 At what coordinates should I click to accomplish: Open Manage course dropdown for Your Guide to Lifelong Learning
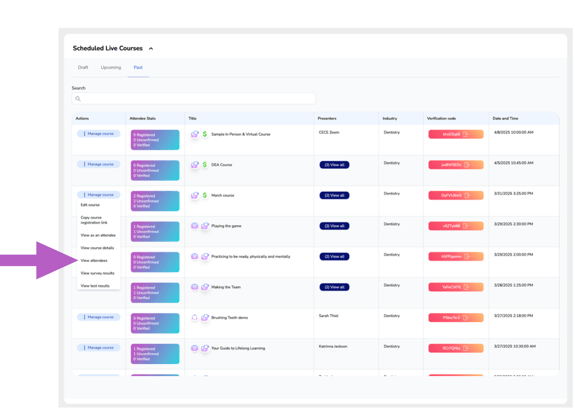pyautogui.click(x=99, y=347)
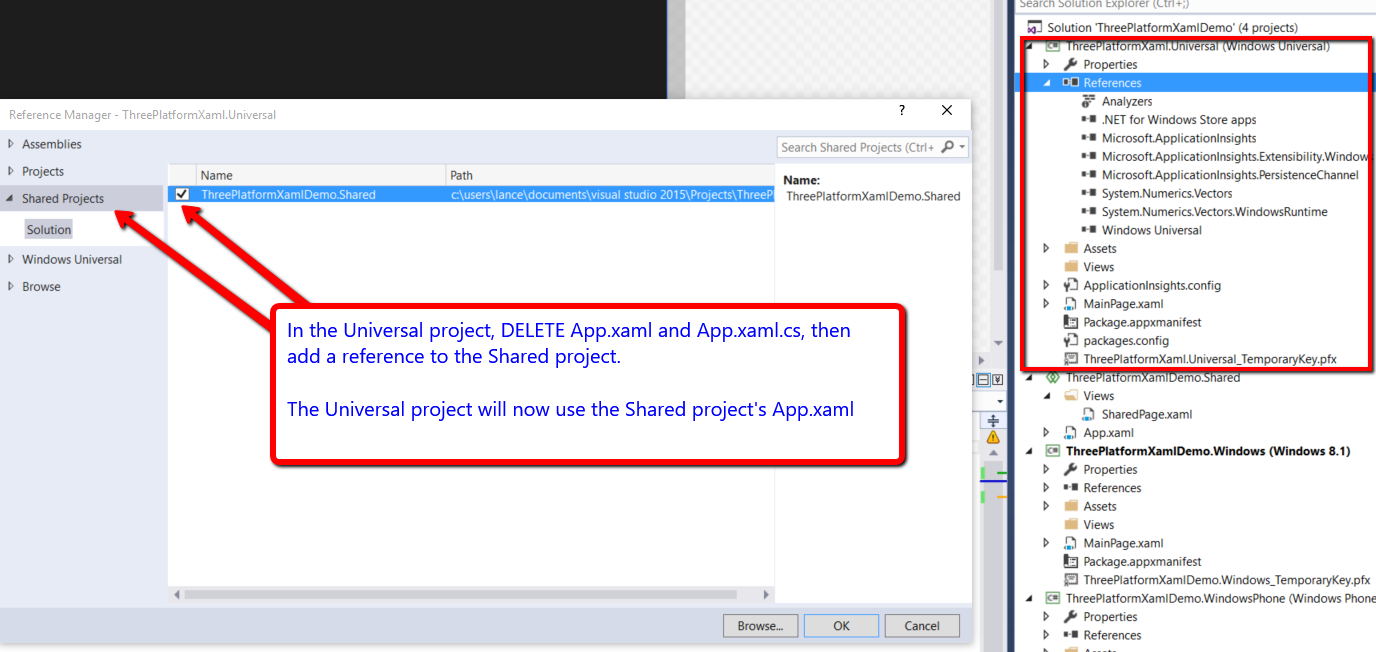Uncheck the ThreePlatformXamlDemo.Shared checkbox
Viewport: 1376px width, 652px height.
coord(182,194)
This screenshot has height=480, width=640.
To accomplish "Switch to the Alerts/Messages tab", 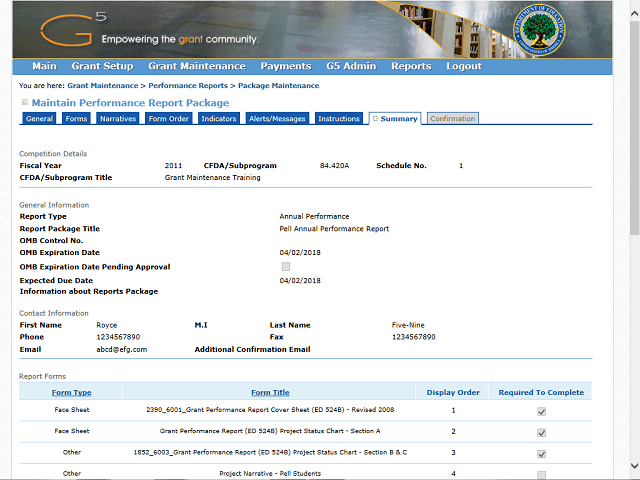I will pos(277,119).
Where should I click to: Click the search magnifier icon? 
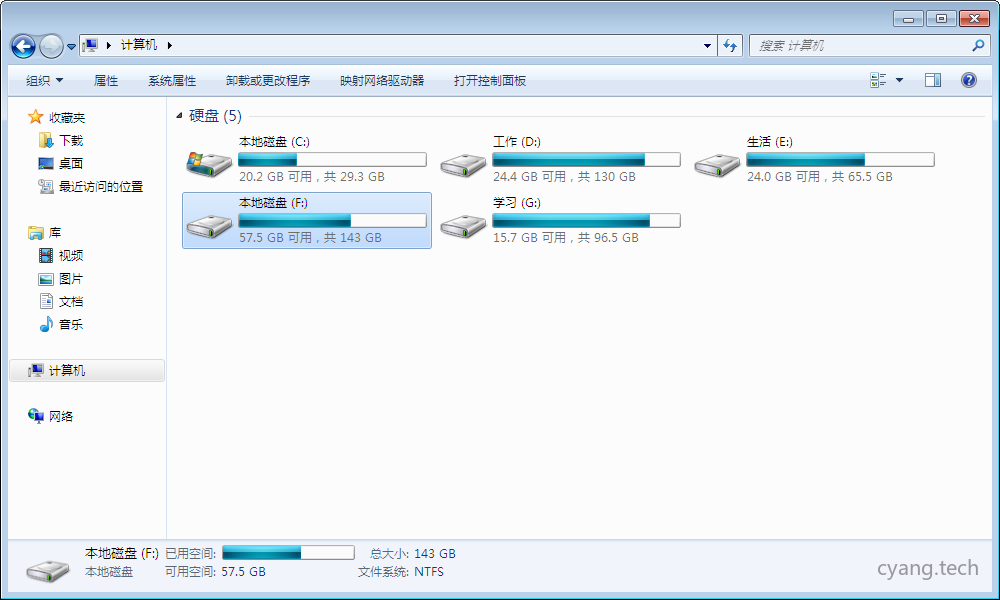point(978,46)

• **Task goal**
Copy out the lines exactly as written, beginning with the one that contains "Where should I" and ending with the last line of the material; do not include pictures.

• **Written solution**
Where should I click to: Click the search magnifier icon? 
point(978,46)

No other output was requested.